El anuncio de Gates se registra en momentos en que el presidente Barack Obama analiza las opciones para retirar tropas de Irak, país que Estados Unidos invadió en marzo de 2003. El Pentágono está ofreciendo varias alternativas para retirar sus tropas de la nación árabe. Eso incluye un plan para cesar toda participación norteamericana en combates en un lapso de 16 meses. Gates dijo que los planificadores militares también analizan fechas posteriores de la retirada de tropas, y se disponen a informar a Obama sobre todas las opciones y sus riesgos.
“Creo que el presidente tendrá todas las oportunidades para escuchar directamente de sus comandantes acerca de lo que puede concretar y cuáles son los riesgos bajo diferentes opciones”, dijo Gates.
Obama piensa reunirse el miércoles con los jefes de las fuerzas armadas. Fue la primera audiencia de Gates desde que Obama asumió el cargo, y los legisladores estaban ansiosos por oír detalles acerca de cómo el nuevo presidente proyecta mejorar la acción de las tropas norteamericanas en Afganistán.

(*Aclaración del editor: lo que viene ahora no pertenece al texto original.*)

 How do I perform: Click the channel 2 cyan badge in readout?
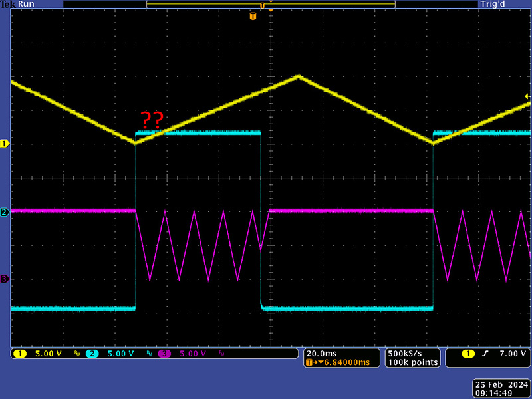pyautogui.click(x=92, y=354)
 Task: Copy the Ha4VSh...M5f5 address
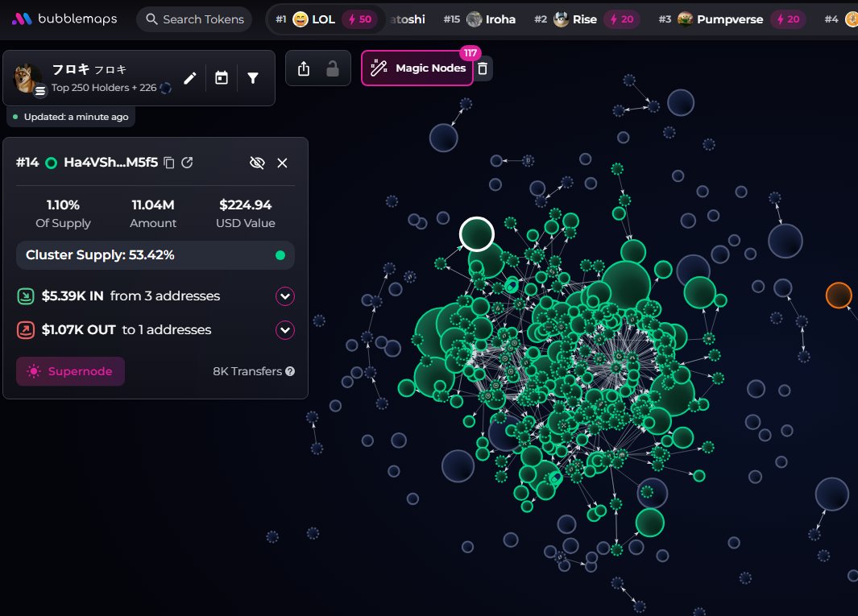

“En Afganistán nos aguarda un largo, arduo camino”, dijo el senador John McCain, repitiendo una frase que solía emplear con frecuencia el ex secretario de Defensa Donald H. Rumsfeld para describir la guerra en Irak.
“Es algo complejo”, añadió McCain, el republicano de más alto rango en el comité de las Fuerzas Armadas. “Y no veo un suceso que cambie la situación en Afganistán, tal como lo vimos en Irak”.
Afganistán es “el mayor desafío militar de Estados Unidos” y la coordinación de la lucha contra la insurgencia “no ha sido precisamente estelar”, dijo Gates.
Indicó luego que la lucha para acabar con los milicianos del Talibán y reconstruir Afganistán será prolongada y difícil.